James S. Catterall (February 20, 1948 – August 23, 2017) Obituary James S. Catterall, Professor Emeritus and past Chair of the Faculty at the UCLA Graduate School of Education and Information Studies, Affiliate Faculty member at the UCLA Center for Culture, Brain, and Development, and Co-Founder of the Centers for Research on Creativity, has died. The cause of death was a massive stroke, according to his family. He was 69.
In a career spanning four decades, Dr. Catterall published more than 120 journal articles, chapters, parts of books, and reports on children’s development in the context of learning in the arts. Several key contributions to the field remain widely influential.
In the compendium Champions of Change, The Impact of the Arts on Learning published by the Arts Education Partnership and The President’s Committee on the Arts and the Humanities (1999), his evidence-based research eloquently documented the powerful effects that learning in dance, drama, music, and visual arts has on the development of the whole child.
Critical Links: Learning in the Arts and Student Academic and Social Development, published by the National Endowment for the Arts and The Arts Education Partnership in 2002, further documented the academic and social effects of learning in the arts.
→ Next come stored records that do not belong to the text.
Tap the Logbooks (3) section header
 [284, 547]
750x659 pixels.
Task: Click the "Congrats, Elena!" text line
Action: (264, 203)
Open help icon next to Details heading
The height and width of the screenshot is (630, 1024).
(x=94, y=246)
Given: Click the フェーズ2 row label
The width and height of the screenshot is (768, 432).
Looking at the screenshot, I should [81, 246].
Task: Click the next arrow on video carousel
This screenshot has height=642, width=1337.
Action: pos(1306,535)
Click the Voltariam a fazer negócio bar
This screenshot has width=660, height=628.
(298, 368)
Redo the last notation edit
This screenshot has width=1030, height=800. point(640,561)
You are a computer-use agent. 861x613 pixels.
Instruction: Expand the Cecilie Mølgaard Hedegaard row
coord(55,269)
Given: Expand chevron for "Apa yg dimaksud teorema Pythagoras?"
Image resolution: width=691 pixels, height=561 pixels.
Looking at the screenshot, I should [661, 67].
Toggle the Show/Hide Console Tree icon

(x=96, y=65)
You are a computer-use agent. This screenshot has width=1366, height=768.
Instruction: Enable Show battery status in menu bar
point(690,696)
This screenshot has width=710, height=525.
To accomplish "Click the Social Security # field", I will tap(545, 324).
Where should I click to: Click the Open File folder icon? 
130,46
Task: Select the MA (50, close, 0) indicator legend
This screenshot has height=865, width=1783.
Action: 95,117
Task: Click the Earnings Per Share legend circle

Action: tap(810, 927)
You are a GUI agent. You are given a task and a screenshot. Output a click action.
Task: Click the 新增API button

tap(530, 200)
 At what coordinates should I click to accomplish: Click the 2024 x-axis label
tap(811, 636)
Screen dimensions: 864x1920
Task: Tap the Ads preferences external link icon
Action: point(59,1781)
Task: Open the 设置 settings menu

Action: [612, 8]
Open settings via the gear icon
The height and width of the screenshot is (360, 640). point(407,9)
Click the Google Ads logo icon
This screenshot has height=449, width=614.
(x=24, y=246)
This collection of research gave curriculum designers and classroom teachers a definitive resource for incorporating the arts across subject matter into teaching practice. The evidence shows that learning and cognition is positively affected when the developing child is offered a broader and richer learning experience through an art form and its related practices and strategies. In his introductory essay to the volume, Dr. Catterall wrote, “If a musical note can propel and reorient millions of neurons, the arts experiences described in this Compendium clearly impact the cognitive structures of the children and students involved. To begin, learning in the arts alone should be seen as evidence of cognitive restructuring - the increased expertise of a watercolorist or dancer manifests in neural reorganization. In turn, if altered neuro-function is a consequence of learning in the arts, it is reasonable to think that such neural-conditioning could enhance performance in related skills, either through improved related cognitive functioning or through positive affective developments such as achievement motivation. Thus we establish a neuro-function argument supporting learning through the arts-the cultivation of capabilities and understandings that occur as ‘byproducts’ or ‘co-developments’ of the changes in cognitive and affective structures brought about by experiences in the arts. More directly, the argument suggests that experiences in the arts create capabilities or motivations that show up in non-arts capabilities.”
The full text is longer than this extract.